Does aerosol pollution of orographic clouds result in precipitation suppression in the Australian Snowy Mountains?

There is ample evidence that pollution from biomass burning, agriculture and industry have the capacity to modify local and regional weather conditions. A claim to such an effect is that "...air pollution must be an important factor in determining precipitation amounts in the [Australian] Snowy Mountains" (Rosenfeld, 2000). This claim is made with reference to aerosol pollution sources that are quite remote from the region, based on satellite observations of cloud droplet effective radius without consideration of surface precipitation measurements, and unsurprisingly has sparked a degree of controversy.

A novel method is proposed to directly evaluate this hypothesis. A modern network of carefully quality-controlled precipitation gauges and satellite (MODIS) observations of cloud top effective radius (re) are used to investigate the link between remotely-sensed cloud microphysical characteristics and surface precipitation. Distributions of precipitation rate for cloudy scenes partitioned by the “critical” re=14 μm threshold are distinct and precipitation rate is positively correlated with cloud re, so there is a physical link between these parameters.
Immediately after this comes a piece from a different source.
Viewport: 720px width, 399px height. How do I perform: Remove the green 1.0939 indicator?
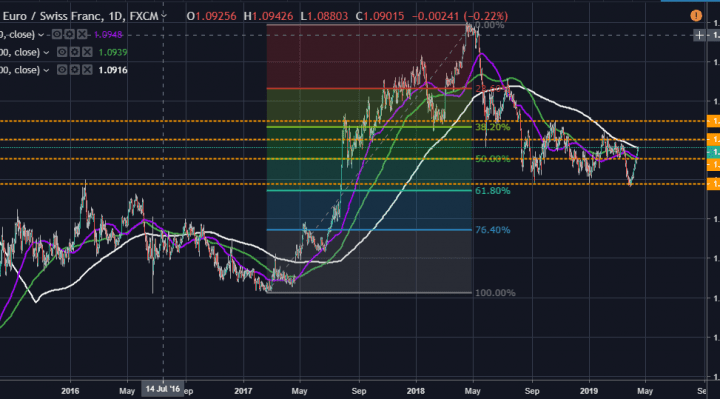87,52
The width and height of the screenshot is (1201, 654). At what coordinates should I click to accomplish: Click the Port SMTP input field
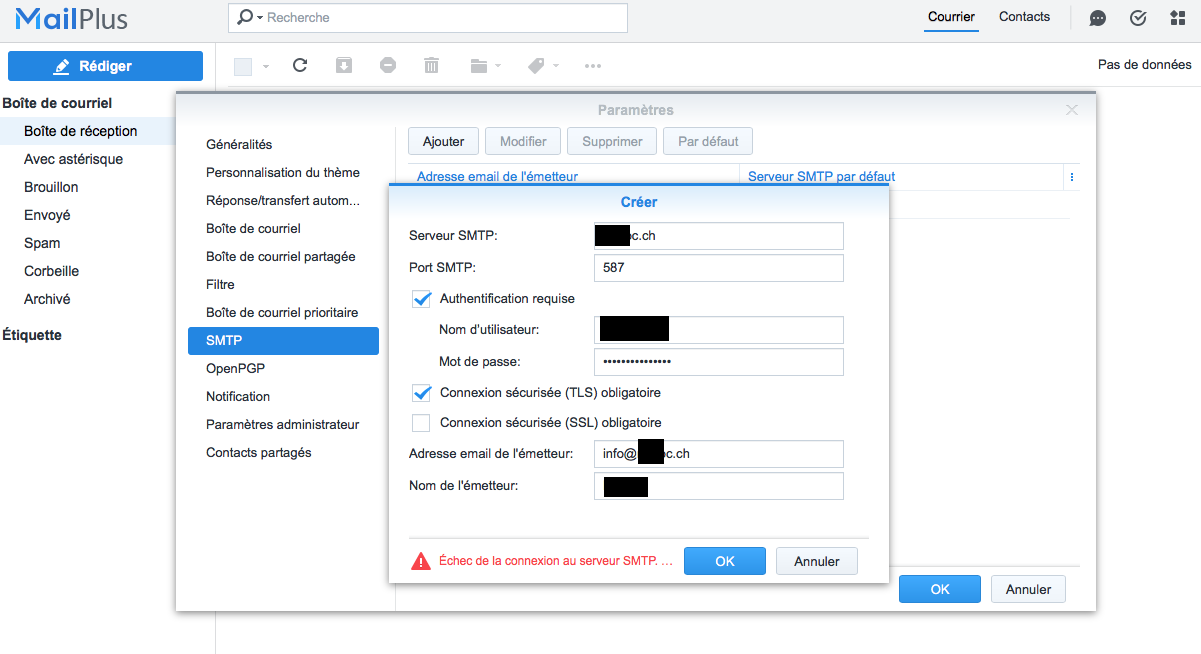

To provide a meteorological link between potential pollution sources and the Snowy Mountains, a climatology of back trajectories has been compiled using the HYSPLIT model. Trajectories which pass directly through “source” or nearby “control” regions are selected, and statistics for both cloud re and precipitation are compared. No significant relationship is found between the pollution sources considered and the Snowy Mountains for either parameter. While convincing examples may be found, the claim that a systematic reduction in precipitation amount has occurred as a result of aerosol pollution is not supported.